Teheccud namazı iki rekattan on iki rekata kadar kılınabilir; her iki raktta bir selam verilerek kılınması faziletlidir. (Muhammed Bin Abdullah Hanî, Âdâb, s. 264) Abdullah b. Ömer (r.anhuma)'den rivayet edildiğine göre bir adam Rasûlullah (s.a.v.)'e gece namazını sormuş, Rasûlullah (s.a.v.)' de:
"Gece namazı ikişer, ikişerdir. Biriniz sabah olacağından korkarsa, bir rekat kılsın. Bu, onun kılmış olduğu namazları (ekleştirir)" buyurmuştur. (Ebû Davûd, Salatu't-Tatavvu', Bab 24, Hadis no: 1326; Buhârî, vitr 1-2; salât 84, teheccud 10; Muslim, musâfirîn 145-148, 156, 157, 159; Tirmizî, salât 206; Cumua 66; vitr 8; Nesaî, kiyâmu'1-leyl 26, 35; İbn Mâce, ikâme 116, 117, 172; Dârimî, salât 154, 155, 210; Muvatta', salatu'1-leyl 13; Ahmed b. Hanbel, II, 30-31,33, 40, 44, 45, 49, 54, 58, 66, 71, 76-79, 83, 100, 102, 113, 119, 133, 134, 148, 154, 155; IV, 337; VI, 276)

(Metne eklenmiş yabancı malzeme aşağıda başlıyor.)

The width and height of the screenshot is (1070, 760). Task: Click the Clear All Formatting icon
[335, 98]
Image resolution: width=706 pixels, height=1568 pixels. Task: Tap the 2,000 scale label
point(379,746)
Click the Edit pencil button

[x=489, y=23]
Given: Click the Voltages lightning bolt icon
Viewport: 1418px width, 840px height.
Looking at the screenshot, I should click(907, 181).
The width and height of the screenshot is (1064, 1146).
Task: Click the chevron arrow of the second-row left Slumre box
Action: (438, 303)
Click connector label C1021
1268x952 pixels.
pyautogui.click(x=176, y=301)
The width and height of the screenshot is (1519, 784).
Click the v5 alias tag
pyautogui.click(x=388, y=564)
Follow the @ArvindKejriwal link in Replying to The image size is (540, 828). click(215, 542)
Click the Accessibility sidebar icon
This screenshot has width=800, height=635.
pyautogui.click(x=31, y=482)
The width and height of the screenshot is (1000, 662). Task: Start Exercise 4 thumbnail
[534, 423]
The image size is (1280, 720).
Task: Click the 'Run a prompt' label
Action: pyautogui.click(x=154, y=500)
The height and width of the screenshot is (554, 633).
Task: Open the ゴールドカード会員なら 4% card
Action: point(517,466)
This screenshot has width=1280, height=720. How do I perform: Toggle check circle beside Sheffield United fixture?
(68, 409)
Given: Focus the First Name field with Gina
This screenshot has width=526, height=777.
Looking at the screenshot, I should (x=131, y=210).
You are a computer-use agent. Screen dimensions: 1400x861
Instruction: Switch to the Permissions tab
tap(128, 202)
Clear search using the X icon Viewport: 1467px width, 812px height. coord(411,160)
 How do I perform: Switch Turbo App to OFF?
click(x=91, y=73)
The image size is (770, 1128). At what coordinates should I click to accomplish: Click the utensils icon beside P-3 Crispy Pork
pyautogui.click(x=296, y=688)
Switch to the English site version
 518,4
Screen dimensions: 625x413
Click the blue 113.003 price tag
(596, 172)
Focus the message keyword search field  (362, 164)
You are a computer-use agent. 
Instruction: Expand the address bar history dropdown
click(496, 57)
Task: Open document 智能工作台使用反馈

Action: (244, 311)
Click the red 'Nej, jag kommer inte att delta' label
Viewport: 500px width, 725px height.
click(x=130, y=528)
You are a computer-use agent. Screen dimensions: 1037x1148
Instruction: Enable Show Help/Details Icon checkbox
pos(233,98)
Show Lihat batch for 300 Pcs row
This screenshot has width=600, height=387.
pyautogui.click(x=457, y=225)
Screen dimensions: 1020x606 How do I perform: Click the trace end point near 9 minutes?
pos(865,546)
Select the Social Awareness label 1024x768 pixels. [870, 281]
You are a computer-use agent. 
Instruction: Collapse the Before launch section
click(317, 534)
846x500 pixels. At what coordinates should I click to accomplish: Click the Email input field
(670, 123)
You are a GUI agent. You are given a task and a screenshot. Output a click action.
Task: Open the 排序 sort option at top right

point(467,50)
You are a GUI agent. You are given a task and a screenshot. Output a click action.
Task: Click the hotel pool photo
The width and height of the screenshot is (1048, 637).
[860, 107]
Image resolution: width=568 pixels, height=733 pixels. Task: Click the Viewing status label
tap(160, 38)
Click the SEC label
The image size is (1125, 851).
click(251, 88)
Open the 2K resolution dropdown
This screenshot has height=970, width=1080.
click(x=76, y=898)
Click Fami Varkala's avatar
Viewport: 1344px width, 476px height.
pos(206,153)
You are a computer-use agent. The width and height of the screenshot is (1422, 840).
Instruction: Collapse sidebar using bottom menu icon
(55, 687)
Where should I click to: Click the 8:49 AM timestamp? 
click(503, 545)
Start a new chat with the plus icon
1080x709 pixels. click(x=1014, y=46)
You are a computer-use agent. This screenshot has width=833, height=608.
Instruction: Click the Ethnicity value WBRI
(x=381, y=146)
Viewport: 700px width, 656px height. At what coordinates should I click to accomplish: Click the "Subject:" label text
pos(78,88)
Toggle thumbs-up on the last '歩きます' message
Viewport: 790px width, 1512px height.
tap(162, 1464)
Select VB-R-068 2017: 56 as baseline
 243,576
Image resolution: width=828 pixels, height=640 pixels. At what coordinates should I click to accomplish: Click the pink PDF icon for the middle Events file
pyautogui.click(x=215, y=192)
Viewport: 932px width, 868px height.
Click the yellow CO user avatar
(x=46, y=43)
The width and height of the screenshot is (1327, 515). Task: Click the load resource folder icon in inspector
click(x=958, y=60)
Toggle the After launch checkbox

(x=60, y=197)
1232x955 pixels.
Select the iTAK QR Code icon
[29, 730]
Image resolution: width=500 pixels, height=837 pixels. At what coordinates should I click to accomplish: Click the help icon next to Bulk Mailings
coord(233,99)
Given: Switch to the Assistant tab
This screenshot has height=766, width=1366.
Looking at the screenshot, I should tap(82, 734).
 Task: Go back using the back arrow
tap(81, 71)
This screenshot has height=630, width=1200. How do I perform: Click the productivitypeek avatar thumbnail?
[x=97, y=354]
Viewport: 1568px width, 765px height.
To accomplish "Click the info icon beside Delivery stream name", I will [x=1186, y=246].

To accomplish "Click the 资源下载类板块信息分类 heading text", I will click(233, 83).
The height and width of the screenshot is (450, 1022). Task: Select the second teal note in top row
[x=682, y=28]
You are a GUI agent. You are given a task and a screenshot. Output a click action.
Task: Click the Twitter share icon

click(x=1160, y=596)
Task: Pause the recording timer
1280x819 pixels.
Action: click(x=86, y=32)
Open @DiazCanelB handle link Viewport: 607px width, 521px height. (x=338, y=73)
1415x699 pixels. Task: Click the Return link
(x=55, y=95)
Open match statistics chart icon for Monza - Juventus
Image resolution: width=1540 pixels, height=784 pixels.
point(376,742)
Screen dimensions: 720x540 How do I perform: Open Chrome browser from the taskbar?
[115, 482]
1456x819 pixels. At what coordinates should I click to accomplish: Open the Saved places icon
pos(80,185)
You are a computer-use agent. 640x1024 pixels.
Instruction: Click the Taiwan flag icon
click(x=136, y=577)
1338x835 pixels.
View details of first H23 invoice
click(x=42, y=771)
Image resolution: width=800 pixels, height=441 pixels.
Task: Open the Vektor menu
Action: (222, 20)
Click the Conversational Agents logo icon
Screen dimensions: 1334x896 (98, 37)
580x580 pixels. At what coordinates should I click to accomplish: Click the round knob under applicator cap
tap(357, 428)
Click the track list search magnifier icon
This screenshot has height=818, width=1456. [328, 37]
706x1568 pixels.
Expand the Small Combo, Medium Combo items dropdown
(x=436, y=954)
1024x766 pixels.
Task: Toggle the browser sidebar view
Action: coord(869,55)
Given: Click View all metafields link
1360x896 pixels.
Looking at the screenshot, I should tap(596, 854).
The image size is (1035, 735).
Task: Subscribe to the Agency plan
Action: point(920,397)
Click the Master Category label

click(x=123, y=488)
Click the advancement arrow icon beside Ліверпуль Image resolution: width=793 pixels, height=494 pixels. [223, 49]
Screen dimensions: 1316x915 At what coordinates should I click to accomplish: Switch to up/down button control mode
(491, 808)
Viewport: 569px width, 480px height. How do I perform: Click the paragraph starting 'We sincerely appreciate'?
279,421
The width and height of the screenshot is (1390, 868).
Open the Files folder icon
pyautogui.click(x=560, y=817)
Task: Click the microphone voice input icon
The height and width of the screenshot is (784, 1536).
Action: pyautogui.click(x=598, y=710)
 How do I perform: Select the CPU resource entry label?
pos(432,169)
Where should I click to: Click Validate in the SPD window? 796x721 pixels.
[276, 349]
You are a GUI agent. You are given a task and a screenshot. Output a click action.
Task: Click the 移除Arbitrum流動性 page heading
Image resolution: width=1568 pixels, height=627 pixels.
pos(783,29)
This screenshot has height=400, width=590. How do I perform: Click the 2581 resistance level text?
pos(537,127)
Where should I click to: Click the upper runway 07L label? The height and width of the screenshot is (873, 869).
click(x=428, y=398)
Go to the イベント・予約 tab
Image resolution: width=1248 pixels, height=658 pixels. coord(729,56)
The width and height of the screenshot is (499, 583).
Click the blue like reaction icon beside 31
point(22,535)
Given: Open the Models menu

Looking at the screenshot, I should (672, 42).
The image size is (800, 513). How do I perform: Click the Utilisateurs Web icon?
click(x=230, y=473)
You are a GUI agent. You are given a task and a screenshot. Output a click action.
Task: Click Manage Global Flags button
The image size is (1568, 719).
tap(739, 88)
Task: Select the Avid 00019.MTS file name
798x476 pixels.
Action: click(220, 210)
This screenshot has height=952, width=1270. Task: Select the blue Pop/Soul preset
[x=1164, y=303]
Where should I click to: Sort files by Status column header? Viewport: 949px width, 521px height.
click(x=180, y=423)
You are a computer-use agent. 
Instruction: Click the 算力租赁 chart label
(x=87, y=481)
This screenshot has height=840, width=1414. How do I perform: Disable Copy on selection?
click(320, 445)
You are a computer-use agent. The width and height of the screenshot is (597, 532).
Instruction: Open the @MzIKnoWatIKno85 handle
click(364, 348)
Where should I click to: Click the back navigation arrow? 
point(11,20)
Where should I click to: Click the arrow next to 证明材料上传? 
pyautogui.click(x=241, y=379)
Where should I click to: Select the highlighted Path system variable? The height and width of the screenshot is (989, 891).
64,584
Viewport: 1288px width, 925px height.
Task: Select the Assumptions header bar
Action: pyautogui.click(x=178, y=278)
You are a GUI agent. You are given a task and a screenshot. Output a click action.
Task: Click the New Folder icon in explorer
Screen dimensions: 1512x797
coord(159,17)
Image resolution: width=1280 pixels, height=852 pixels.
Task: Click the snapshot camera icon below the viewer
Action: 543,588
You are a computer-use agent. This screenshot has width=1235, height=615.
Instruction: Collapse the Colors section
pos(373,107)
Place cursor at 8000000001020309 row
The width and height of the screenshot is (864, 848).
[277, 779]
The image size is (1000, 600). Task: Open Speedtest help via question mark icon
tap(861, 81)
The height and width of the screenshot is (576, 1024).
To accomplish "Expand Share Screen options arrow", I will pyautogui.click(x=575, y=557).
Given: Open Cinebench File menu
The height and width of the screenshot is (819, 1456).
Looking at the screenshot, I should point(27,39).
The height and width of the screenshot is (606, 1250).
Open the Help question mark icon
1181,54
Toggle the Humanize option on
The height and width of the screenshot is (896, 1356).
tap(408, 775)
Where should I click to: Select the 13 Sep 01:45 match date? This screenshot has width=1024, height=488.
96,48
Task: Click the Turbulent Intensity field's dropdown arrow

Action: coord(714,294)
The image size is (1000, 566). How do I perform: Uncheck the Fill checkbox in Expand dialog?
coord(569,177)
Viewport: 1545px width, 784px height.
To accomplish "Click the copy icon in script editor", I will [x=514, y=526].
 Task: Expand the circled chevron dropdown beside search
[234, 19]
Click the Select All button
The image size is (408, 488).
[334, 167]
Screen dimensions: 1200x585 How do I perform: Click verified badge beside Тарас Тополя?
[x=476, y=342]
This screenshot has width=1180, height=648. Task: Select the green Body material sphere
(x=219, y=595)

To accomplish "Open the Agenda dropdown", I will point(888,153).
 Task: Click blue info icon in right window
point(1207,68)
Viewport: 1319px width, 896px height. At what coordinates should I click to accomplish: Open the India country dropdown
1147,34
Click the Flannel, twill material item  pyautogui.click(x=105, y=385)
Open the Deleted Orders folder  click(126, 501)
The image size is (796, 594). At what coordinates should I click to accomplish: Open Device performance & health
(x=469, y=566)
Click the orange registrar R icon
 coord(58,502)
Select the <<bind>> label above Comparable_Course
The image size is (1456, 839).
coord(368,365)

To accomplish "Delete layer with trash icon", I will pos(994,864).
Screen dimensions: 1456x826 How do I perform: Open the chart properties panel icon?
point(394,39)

Ali (r.anh) : "Bir gece Peygamber sallallâhu aleyhi ve sellem evimize gelip beni ve kızı Fatıma'yı kaldırıp: "Haydi namaz (teheccud) kılmıyor musunuz?!." buyurdu.
Ben de: "Ey Allah'ın Rasulu, canlarımız Allah'ın elindedir. Eğer bizim kalkmamızı dilerse kaldırır!" dedim.
Ben böyle söyleyince dönüp gitti ve bana hiçbir karşılık vermedi. Sonra onun giderken dizlerini döverek ve Kehf 54. ayeti okuyarak, "İnsan tartışmaya ne kadar da düşkün böyle!" dediğini duydum." (Buharî, Teheccud, 5; Muslim, Musafirîn, 206)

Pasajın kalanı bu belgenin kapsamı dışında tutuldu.